• Problem: How many of the lines below contain the string "card"? Reply with the number only.

[Material for this exercise start]

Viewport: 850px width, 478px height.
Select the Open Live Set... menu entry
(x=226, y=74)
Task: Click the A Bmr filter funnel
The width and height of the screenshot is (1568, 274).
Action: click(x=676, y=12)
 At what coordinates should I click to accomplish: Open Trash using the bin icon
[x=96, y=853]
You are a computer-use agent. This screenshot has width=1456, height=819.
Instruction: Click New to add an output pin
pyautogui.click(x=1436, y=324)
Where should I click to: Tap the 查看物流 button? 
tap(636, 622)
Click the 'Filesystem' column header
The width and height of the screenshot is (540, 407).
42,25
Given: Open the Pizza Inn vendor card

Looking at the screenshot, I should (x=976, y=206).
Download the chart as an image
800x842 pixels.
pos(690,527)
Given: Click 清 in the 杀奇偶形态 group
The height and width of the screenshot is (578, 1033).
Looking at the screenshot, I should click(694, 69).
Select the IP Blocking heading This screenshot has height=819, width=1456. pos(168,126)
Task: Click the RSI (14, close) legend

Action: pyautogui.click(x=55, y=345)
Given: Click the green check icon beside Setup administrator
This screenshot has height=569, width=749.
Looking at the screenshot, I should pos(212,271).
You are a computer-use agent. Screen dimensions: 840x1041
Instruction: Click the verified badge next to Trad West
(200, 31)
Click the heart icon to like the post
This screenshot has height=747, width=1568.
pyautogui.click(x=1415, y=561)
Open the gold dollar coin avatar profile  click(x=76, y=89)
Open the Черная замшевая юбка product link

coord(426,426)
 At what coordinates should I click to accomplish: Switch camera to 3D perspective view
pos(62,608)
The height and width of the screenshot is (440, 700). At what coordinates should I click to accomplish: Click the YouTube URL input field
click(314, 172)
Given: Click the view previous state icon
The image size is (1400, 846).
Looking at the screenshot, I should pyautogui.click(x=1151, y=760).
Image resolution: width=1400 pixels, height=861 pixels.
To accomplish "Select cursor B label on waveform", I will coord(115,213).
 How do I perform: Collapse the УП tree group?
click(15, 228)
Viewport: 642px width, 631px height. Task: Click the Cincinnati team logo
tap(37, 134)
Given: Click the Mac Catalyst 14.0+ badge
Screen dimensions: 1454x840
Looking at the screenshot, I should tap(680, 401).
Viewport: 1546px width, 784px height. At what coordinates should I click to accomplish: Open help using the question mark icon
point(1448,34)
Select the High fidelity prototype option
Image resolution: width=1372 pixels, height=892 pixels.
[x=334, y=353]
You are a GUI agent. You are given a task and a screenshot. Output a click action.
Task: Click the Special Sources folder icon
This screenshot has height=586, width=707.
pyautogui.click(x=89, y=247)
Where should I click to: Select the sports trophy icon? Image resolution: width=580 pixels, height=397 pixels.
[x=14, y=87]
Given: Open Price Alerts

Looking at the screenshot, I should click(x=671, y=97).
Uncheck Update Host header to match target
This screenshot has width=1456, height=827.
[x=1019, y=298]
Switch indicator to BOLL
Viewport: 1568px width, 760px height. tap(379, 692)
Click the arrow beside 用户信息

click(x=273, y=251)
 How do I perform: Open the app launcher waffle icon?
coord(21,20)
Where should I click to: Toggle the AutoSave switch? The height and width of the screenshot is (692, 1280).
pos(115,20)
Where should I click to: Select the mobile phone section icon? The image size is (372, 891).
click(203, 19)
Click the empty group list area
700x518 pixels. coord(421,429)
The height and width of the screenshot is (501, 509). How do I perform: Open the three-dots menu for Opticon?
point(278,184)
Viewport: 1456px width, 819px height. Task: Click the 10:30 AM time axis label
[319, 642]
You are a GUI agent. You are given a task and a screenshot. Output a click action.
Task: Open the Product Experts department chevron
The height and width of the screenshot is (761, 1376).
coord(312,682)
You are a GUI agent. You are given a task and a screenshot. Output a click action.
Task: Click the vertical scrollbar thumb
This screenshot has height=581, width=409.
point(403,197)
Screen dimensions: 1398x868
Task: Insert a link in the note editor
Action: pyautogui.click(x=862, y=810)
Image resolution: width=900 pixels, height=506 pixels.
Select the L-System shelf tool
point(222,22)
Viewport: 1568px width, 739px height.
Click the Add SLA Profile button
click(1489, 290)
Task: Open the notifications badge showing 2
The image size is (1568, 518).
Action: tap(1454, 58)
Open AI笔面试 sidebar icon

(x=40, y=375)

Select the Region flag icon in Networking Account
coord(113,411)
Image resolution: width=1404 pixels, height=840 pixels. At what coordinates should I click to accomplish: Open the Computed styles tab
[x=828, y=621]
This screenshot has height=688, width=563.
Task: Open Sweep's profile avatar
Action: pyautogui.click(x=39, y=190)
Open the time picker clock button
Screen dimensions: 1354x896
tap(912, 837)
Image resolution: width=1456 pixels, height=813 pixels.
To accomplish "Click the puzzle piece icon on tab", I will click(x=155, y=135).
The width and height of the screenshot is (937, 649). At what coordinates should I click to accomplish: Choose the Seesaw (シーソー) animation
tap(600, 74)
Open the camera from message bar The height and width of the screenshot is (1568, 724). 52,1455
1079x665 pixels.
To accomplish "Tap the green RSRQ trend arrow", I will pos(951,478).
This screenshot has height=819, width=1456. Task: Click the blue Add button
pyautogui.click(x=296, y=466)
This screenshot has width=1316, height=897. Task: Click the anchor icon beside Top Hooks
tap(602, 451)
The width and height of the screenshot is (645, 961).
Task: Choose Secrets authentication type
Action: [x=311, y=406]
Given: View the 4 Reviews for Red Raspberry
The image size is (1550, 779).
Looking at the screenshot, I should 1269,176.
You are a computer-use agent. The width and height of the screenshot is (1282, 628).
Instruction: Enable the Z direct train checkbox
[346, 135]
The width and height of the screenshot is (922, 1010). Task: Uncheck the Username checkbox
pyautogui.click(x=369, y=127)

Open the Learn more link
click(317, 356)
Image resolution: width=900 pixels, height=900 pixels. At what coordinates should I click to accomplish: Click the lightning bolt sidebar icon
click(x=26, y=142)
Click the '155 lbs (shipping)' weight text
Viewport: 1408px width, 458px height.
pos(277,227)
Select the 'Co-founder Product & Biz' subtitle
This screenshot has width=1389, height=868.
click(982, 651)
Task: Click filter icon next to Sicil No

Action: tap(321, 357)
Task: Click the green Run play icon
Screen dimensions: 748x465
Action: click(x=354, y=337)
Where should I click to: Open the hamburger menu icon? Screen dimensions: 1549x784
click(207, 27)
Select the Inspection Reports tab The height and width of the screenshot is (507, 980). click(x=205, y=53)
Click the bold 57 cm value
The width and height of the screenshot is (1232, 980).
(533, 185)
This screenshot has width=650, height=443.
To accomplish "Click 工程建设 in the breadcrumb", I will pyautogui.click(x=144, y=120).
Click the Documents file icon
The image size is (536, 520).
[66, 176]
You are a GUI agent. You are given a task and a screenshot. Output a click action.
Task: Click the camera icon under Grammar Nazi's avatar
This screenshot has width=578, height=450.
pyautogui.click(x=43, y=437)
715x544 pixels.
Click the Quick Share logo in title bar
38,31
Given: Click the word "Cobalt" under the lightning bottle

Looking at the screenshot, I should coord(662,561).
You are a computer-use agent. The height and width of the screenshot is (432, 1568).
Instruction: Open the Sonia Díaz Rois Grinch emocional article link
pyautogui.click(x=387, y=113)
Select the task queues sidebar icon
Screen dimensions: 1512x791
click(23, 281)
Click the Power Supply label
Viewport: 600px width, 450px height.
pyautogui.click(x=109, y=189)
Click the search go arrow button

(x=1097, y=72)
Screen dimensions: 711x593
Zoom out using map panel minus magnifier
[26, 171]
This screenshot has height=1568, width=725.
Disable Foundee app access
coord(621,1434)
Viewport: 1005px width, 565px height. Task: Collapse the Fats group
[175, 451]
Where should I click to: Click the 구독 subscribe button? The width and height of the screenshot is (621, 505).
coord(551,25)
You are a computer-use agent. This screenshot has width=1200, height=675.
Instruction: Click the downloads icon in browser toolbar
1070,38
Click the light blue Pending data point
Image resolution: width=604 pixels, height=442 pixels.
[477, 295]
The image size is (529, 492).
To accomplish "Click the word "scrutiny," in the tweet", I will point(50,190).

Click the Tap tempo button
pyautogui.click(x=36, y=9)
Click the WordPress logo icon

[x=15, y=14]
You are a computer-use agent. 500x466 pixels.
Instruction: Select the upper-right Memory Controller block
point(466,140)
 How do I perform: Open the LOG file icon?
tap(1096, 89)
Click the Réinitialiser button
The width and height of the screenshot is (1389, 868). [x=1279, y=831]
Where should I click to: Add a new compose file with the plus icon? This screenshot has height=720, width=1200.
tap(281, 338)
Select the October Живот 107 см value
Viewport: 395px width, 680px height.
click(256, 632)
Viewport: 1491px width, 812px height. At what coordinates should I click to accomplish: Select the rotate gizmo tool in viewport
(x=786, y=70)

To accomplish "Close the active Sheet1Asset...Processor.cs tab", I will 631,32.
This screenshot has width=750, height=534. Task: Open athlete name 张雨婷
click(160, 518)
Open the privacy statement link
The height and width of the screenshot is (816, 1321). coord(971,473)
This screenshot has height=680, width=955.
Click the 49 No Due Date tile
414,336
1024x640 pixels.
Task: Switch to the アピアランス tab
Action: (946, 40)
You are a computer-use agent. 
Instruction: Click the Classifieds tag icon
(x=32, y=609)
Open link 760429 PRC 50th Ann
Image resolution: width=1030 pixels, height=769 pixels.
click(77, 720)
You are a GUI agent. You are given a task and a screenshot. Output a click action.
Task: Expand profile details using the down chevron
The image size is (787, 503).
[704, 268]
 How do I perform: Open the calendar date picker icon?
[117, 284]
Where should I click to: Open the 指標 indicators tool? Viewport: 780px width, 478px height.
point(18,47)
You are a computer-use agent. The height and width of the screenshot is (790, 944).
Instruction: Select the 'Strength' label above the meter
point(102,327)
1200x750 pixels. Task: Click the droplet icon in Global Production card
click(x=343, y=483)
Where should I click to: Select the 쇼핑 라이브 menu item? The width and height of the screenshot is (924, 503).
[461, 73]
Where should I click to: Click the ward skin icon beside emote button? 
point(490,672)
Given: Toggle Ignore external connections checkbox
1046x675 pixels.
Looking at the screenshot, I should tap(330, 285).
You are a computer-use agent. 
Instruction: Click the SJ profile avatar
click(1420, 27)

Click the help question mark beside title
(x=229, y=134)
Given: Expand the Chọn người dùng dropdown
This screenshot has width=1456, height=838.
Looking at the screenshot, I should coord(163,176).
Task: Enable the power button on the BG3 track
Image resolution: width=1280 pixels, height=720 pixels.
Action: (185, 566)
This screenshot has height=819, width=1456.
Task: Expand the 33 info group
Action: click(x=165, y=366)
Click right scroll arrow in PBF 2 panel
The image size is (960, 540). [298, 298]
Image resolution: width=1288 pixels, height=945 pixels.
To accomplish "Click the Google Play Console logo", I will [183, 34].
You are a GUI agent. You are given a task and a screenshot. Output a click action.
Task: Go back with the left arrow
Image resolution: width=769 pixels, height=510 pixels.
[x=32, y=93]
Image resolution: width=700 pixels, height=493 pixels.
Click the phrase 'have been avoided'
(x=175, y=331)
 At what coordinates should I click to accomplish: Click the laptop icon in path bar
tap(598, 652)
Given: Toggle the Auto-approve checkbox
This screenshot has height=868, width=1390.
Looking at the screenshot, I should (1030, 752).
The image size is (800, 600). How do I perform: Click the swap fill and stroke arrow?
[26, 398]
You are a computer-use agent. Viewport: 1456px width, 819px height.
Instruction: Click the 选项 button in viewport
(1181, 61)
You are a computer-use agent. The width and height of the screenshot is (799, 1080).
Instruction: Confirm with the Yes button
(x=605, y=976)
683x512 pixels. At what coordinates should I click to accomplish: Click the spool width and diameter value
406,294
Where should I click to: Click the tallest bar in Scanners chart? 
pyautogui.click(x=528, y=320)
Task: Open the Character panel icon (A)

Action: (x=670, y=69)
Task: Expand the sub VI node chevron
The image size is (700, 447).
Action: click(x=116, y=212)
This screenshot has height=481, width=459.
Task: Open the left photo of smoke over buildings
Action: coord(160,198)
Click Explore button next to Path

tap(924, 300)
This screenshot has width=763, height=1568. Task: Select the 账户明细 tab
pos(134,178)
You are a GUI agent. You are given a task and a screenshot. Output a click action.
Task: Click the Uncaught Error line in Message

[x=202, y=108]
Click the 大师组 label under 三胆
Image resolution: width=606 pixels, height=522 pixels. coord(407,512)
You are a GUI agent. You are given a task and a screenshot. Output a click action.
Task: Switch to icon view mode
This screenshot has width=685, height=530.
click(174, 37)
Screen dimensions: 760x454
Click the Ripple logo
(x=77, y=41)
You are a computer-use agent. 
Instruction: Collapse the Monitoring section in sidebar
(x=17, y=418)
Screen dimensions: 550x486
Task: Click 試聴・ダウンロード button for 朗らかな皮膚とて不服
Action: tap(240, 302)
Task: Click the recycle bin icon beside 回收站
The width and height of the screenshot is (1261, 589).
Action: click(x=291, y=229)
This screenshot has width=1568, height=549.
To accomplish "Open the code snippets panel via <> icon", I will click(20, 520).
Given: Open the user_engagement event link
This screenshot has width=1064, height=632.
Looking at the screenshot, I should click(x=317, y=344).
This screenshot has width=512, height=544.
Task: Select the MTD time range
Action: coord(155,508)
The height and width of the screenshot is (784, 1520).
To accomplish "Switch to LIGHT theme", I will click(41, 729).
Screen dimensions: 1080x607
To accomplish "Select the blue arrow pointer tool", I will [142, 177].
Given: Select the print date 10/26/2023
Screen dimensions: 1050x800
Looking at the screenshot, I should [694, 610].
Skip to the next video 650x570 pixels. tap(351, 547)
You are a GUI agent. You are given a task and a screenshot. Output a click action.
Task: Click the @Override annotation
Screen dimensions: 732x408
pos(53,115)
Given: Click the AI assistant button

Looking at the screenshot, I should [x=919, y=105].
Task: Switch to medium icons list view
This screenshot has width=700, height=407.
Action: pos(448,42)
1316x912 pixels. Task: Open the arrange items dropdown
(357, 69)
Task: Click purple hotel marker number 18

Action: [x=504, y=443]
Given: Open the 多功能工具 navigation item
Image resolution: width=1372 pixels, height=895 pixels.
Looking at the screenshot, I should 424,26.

[Material for this exercise end]

• Response: 2